In the past, methods for estimating such motion vectors have been so expensive that it was only cost-effective to perform motion-estimation and/or motion-compensation (ME/MC) in high-end video processors. However, recent advances in technology and reductions in cost have changed this situation, and ME/MC algorithms have become cost-effective in many consumer-level devices. ME/MC is currently being developed for, if not actively used in, current generation televisions, set-top boxes, DVD-players, and various other devices, to perform, for example, temporal filtering, de-interlacing, frame rate conversions, cross chroma reduction.

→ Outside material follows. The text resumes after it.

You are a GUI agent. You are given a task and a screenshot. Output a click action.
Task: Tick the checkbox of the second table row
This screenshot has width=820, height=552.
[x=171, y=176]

Accordingly, in many video processing applications, it may be useful to have knowledge of the motion that occurs from picture to picture. Video processing methods generally strive to accurately model motion between pictures for use with compression algorithms. One method is to double a display rate of a video sequence by repeating every picture twice. However, such picture repetition may result in motion judder or judder. Accordingly, various video processing standards, such as, for example, MPEG1 and MPEG2, may compress video using more sophisticated methods to estimate motion between pictures. Decoding such compressed video data may result in pictures, which may have other artifacts.
Further limitations and disadvantages of conventional and traditional approaches will become apparent to one of skill in the art, through comparison of such systems with some aspects of the present invention as set forth in the remainder of the present application with reference to the drawings.